The monument sits in Maplewood Park in Rochester, New York.
“The base and lower part of the statue was damaged, as was a finger on the statue’s left hand,” the Rochester Democrat and Chronicle reported. “There is historical significance to the timing of the vandalism — though no one can now say whether the timing was mere happenstance — just as there is historical significance to the statue’s very location. The Maplewood Park location includes Kelsey’s Landing, where Douglass, Harriet Tubman, and others helped shuttle slaves to safety along the Underground Railroad.”
The discovery of the vandalism comes anniversary of a speech Douglass gave on Independence Day in 1852. It was the speech where he said: “The fact is, ladies and gentlemen, the distance between this platform and the slave plantation, from which I escaped, is considerable — and the difficulties to be overcome in getting from the latter to the former, are by no means slight.

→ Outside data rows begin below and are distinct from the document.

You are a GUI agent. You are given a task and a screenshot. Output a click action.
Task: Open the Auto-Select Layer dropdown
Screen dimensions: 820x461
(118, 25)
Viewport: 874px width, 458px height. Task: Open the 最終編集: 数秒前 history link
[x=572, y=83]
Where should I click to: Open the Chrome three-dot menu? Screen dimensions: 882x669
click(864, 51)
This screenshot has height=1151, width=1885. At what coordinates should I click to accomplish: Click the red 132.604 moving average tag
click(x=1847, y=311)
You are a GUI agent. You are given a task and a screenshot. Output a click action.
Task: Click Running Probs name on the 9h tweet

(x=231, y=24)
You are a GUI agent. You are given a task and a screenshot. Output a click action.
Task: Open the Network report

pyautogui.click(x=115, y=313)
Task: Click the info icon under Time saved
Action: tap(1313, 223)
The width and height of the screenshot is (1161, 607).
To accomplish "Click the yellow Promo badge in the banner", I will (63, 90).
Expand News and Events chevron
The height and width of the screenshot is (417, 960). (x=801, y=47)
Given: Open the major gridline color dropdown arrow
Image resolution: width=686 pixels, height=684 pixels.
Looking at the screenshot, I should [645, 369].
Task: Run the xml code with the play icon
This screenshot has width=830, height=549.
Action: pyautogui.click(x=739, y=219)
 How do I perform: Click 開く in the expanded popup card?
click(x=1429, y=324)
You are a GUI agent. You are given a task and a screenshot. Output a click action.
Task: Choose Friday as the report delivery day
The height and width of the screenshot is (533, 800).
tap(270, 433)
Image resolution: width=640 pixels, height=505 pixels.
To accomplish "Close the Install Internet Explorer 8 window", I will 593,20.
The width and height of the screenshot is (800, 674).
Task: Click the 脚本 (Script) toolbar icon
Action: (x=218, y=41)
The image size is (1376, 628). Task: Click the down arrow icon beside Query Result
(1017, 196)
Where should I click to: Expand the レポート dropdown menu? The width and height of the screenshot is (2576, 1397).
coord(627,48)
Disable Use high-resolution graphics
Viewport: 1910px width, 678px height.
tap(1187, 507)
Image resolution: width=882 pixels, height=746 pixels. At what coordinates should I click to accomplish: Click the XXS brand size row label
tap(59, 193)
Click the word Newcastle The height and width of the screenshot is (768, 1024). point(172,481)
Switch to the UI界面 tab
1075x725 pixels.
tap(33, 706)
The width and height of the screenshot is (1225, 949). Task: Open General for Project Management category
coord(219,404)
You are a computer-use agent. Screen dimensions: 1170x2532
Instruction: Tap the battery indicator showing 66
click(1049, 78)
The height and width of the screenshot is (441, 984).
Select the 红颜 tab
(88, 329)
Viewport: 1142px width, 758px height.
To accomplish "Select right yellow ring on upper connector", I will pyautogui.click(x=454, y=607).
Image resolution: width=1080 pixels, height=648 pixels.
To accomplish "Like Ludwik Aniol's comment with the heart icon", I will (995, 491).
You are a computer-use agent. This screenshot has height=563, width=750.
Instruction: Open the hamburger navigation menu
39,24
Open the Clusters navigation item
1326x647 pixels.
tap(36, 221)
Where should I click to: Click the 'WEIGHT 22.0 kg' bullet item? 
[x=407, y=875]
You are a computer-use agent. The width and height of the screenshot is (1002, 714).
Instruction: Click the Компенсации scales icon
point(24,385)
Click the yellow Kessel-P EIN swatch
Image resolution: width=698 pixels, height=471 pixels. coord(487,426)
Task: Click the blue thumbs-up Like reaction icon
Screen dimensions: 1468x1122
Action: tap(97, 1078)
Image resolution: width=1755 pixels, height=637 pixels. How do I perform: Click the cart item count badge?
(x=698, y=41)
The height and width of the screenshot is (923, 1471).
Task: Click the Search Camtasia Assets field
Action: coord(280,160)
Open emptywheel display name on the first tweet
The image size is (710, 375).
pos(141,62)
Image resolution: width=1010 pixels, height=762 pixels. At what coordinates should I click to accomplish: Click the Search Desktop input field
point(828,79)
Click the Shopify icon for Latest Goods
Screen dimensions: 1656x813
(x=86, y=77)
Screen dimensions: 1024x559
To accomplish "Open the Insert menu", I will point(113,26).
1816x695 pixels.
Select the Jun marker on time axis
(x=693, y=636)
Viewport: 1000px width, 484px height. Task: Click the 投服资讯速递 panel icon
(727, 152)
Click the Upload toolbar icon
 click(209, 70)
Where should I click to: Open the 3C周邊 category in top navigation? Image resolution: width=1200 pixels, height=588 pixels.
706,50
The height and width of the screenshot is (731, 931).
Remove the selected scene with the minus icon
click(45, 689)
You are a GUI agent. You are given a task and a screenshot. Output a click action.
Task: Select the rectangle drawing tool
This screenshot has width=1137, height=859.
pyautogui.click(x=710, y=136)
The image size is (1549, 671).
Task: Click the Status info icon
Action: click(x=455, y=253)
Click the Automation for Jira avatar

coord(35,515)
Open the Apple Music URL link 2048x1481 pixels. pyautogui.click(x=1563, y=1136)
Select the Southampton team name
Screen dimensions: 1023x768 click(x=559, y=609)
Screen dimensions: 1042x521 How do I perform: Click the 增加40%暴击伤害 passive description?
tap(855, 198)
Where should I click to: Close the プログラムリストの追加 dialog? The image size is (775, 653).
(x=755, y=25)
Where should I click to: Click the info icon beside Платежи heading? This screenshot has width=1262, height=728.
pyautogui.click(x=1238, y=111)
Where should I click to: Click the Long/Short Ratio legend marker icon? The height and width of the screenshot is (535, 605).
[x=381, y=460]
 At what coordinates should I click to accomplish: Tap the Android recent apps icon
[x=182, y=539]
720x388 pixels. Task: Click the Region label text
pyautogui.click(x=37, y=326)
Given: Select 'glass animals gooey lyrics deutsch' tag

That I am here to-day is, to me, a matter of astonishment as well as of gratitude.”
“This, for the purpose of this celebration, is the 4th of July,” Douglass later added. “It is the birthday of your National Independence, and of your political freedom. This, to you, is what the Passover was to the emancipated people of God. It carries your minds back to the day, and to the act of your great deliverance; and to the signs, and to the wonders, associated with that act, and that day.”
The Douglas statue is the latest in a string of monuments to be destroyed. While it is not known who damaged the Douglas statue, most of the destruction across the country been done by primarily white, far-left rioters.
In recent weeks, mobs have damaged or knocked down carvings of former Presidents George Washington, Thomas Jefferson, Ulysses S. Grant, and Andrew Jackson. Monuments honoring Abraham Lincoln have also been vandalized in various locations.